* Extracted data
════
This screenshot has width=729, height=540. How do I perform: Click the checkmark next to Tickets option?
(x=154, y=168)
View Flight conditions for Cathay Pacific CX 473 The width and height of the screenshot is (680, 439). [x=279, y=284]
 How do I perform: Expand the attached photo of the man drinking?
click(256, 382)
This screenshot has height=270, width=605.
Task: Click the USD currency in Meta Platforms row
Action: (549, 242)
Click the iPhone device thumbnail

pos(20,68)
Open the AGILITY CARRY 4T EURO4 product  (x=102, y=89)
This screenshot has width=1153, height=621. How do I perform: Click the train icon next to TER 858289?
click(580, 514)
════
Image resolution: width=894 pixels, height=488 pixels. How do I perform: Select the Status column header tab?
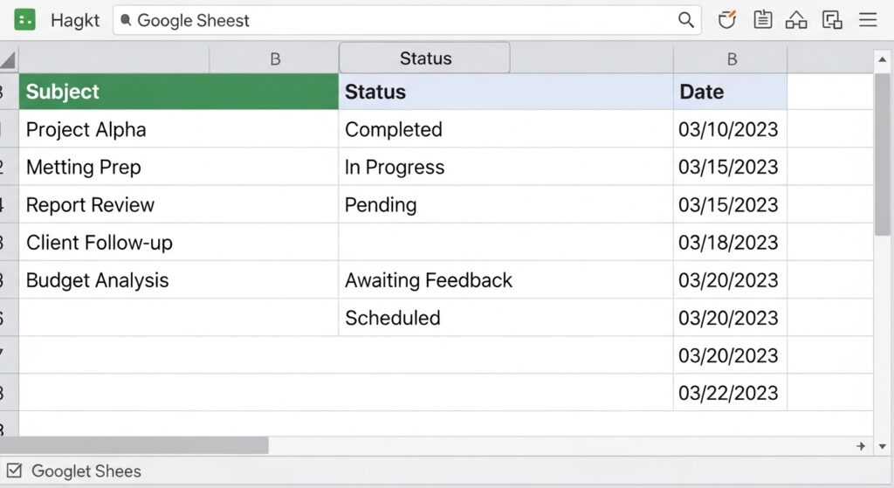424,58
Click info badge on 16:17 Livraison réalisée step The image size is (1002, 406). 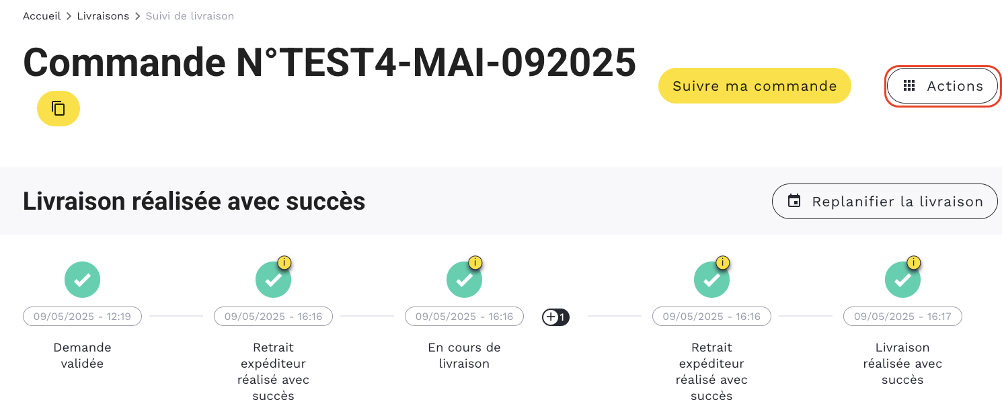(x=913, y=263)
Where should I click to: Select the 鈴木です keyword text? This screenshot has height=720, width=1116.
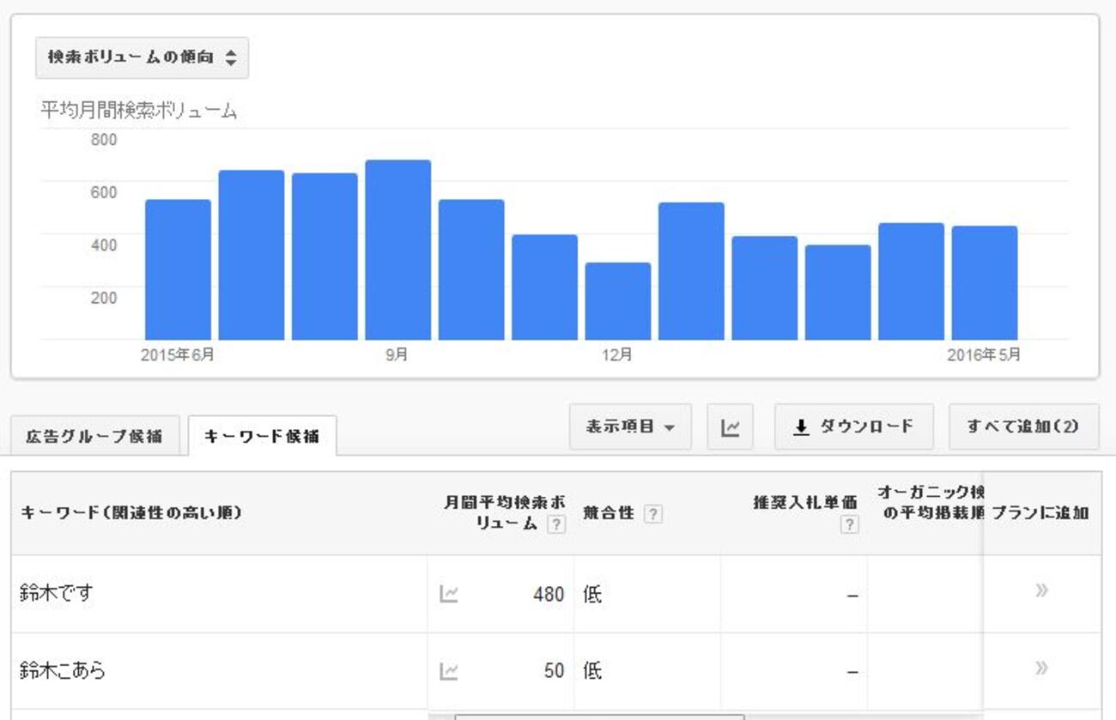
════
* What you are asked to do
Transcribe, exactly and without additions, the lines of the records above, beginning with the line that contains "This screenshot has width=729, height=540." and ending with the line that contains "Open the AGILITY", both included.

* Finished exercise
This screenshot has width=729, height=540. How do I perform: Click the checkmark next to Tickets option?
(x=154, y=168)
View Flight conditions for Cathay Pacific CX 473 The width and height of the screenshot is (680, 439). [x=279, y=284]
 How do I perform: Expand the attached photo of the man drinking?
click(256, 382)
This screenshot has height=270, width=605.
Task: Click the USD currency in Meta Platforms row
Action: (549, 242)
Click the iPhone device thumbnail

pos(20,68)
Open the AGILITY CARRY 4T EURO4 product  (x=102, y=89)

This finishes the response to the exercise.